- [THE REQUEST] Count the lines in the rows below that contain the string "screenshot" with matching case. Reply with only the number.

Dataset records:
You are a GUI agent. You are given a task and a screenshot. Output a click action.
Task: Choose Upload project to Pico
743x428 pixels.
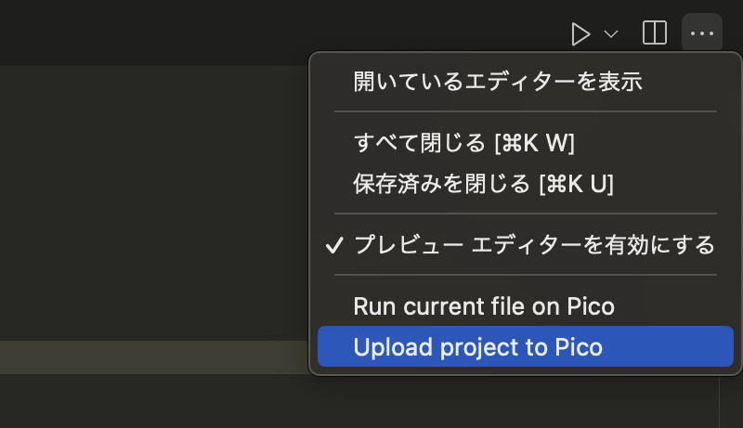click(478, 347)
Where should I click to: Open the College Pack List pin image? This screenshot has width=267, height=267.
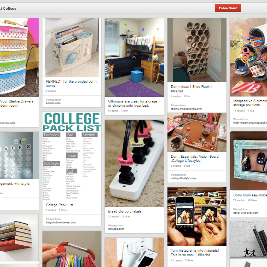(x=72, y=156)
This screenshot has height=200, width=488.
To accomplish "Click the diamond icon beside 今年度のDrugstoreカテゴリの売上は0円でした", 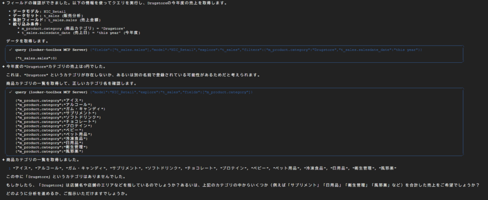I will tap(3, 67).
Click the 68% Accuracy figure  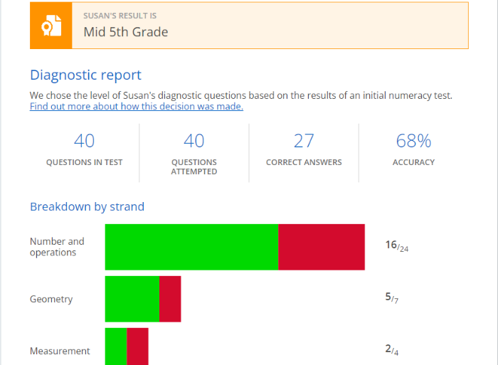[x=413, y=142]
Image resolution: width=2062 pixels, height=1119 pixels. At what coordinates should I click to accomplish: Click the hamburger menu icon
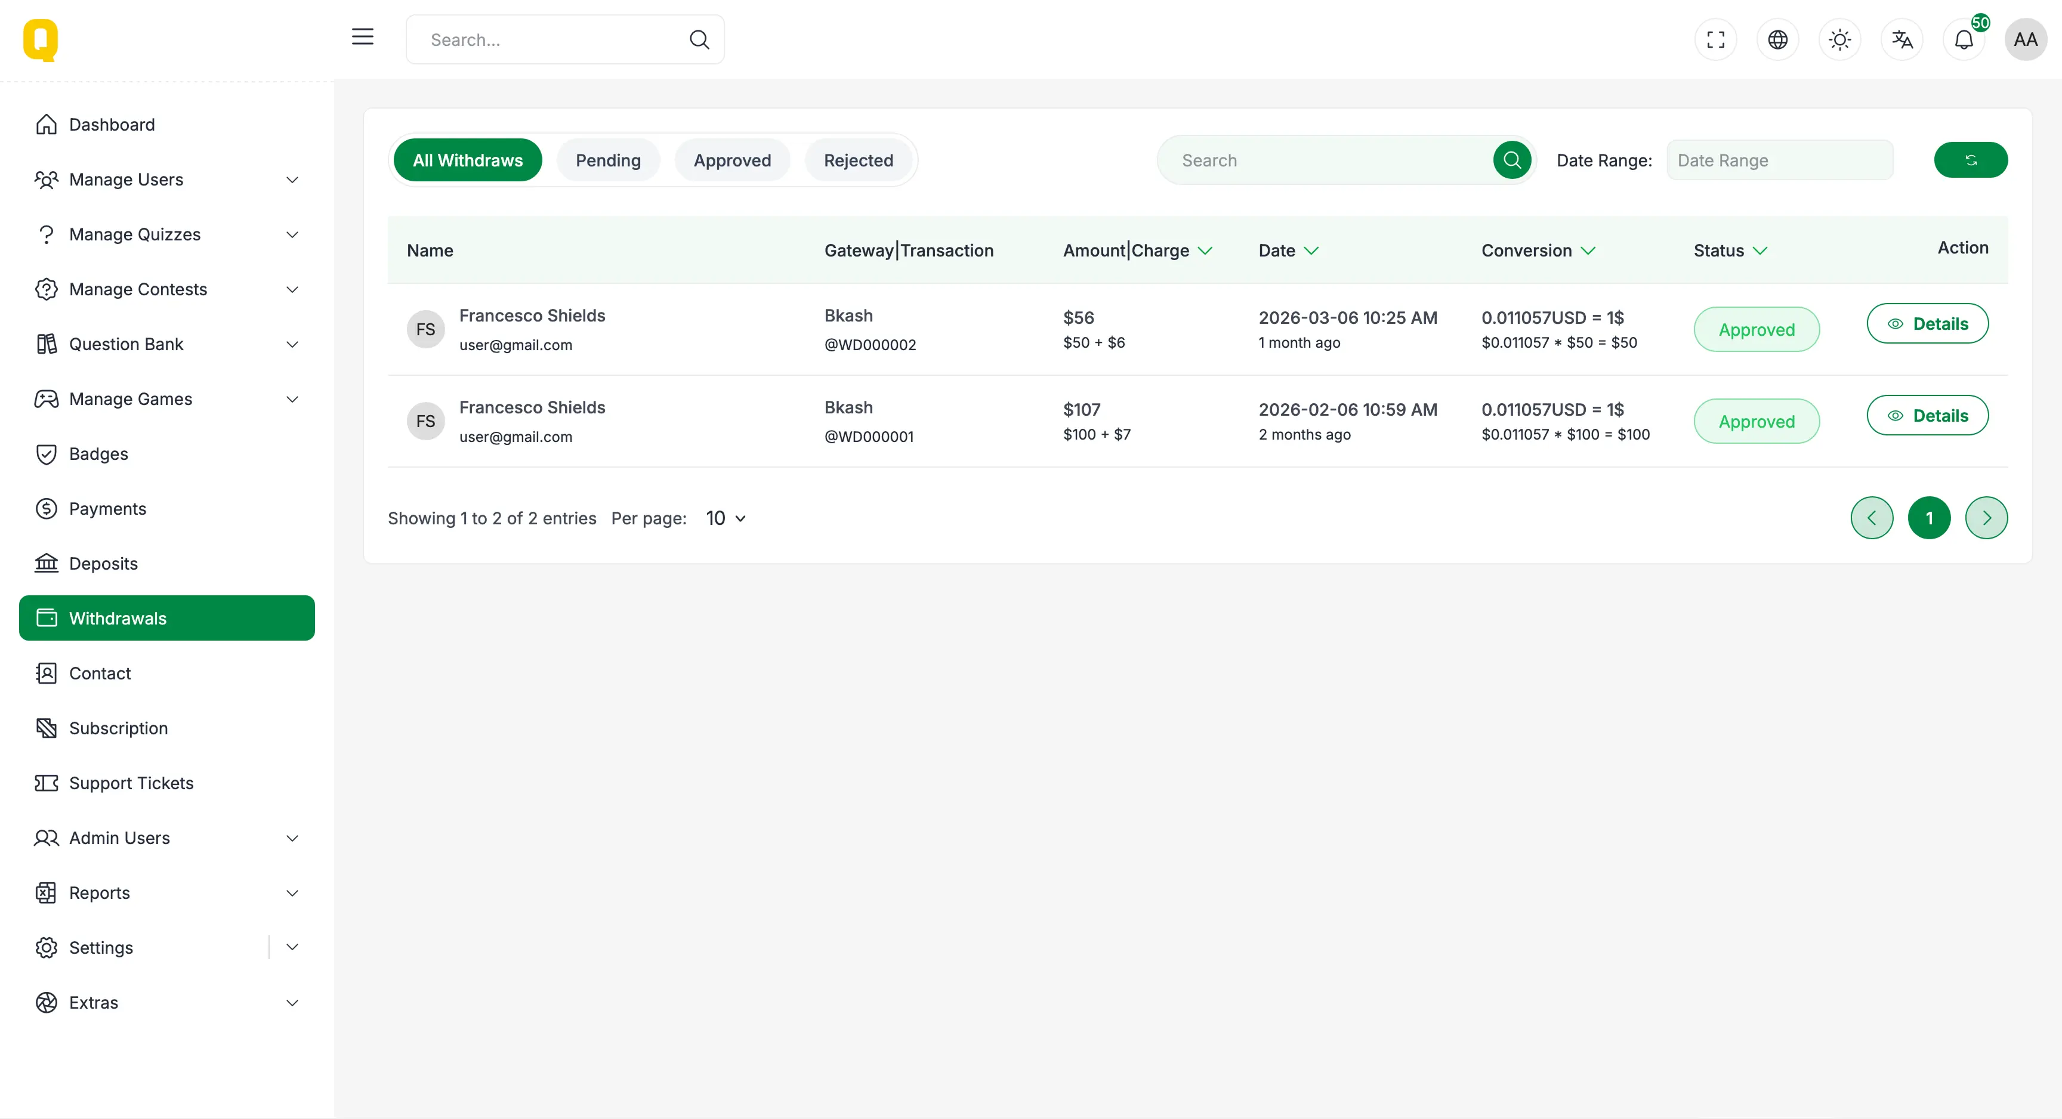click(x=363, y=37)
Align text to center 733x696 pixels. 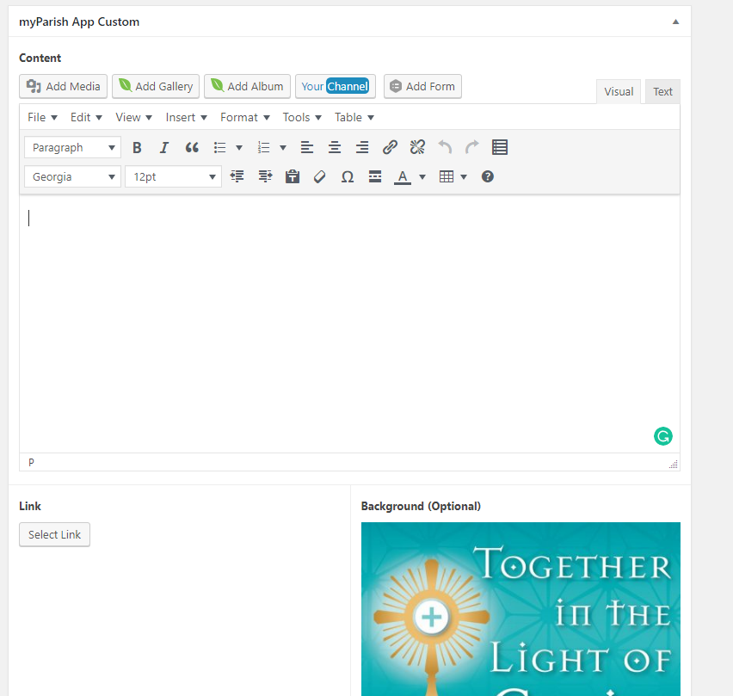335,147
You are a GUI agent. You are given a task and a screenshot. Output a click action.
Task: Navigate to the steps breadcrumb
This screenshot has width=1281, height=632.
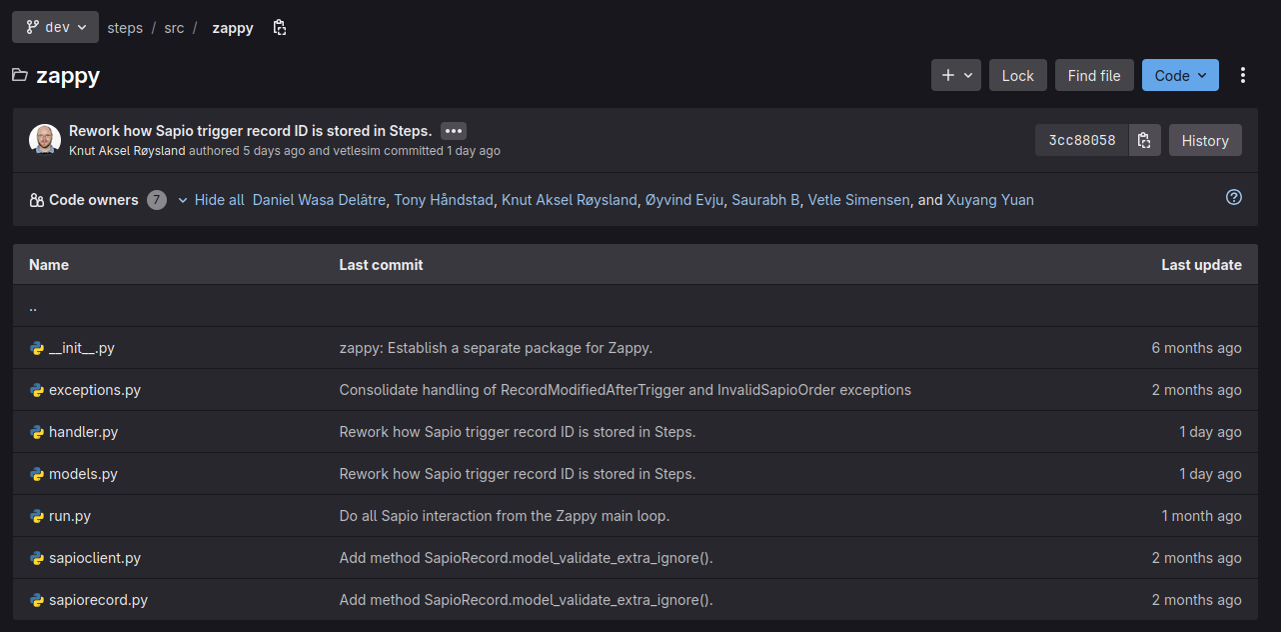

- [FINAL RESULT] 5